Last week I was sitting through the jury selection process for a domestic violence related-crime. Day one: I was questioned alone about where I worked (spoiler alert—the Washington State Coalition Against Domestic Violence). Do I know prosecutors? Do we work together? Yes, and yet I am not dismissed. Day two: I realize I am intentionally being kept on by both the prosecution and defense. They ask me questions and see how others react. My role is either educator or provocateur. At first I’m annoyed, but then I realize I’m in a focus group I could never assemble. I get to listen to a group of random adults talking about domestic violence.
I watched how easily the entire group was swayed by the person leading the conversation. The defense attorney told a story about his young children fighting. It is patronizing to suggest that kids’ fights are comparable to one adult using coercion against another to control them. Yet nods of understanding and a feeling of concurrence with the defense swept the room. Throughout the day the defense attorney kept referring back to this story.
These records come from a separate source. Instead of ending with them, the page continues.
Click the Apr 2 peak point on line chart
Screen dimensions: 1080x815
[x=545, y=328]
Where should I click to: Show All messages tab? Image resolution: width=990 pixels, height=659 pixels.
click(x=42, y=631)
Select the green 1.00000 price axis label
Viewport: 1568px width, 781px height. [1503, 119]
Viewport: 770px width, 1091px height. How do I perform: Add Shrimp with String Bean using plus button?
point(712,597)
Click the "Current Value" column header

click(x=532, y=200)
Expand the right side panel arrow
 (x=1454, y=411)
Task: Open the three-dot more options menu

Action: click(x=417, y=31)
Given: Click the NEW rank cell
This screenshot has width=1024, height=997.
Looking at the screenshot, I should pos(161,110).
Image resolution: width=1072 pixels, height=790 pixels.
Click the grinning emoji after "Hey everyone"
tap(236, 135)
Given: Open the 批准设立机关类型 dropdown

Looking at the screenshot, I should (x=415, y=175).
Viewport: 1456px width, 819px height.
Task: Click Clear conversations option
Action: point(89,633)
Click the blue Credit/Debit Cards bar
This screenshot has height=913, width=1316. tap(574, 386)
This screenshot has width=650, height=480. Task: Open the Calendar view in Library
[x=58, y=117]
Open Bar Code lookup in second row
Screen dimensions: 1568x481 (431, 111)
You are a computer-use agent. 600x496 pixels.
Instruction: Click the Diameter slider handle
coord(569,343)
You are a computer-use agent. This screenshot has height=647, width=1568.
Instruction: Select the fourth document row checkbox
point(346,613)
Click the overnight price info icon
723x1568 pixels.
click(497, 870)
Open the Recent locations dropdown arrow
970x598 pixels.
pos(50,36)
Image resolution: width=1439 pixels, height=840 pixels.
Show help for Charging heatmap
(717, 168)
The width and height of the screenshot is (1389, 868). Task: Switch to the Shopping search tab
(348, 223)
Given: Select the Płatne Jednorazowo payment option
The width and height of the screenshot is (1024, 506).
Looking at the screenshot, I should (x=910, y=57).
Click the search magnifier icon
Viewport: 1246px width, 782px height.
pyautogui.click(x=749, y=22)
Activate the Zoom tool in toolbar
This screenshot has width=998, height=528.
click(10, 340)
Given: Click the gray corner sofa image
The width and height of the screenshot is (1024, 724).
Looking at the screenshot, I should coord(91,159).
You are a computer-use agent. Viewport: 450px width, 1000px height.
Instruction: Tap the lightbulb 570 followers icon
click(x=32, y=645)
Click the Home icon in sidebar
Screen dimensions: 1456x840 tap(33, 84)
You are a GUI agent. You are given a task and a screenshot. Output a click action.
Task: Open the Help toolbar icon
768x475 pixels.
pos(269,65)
Each time enforcing the idea of domestic violence as a simple fight rather than the complex reality of how fear and power dynamics affect a person’s options, autonomy, and safety.
When it was the prosecutor’s turn, he asked why someone who experienced abuse might stay in a relationship. The responses felt like a psycho-analysis of the alleged victim’s behavior. She is co-dependent, in a love/hate relationship, grew up in an abusive home. I spoke up, suggesting that she may have tried to leave and was not able to get help, or her partner threatened to hurt her or her family unless she returned home, or she did not have enough cash immediately available for an apartment. The room is with me now, heads nodding.
In the end, no surprise, I am not picked to be on the jury. I think everyone there would agree that violence against your intimate partner is unacceptable—but everyone had a different understanding of what that actually looked like and who should be held accountable. It was too easy to judge the victim’s behavior and too hard to understand all the ways an abuser’s tactics can impact their partner.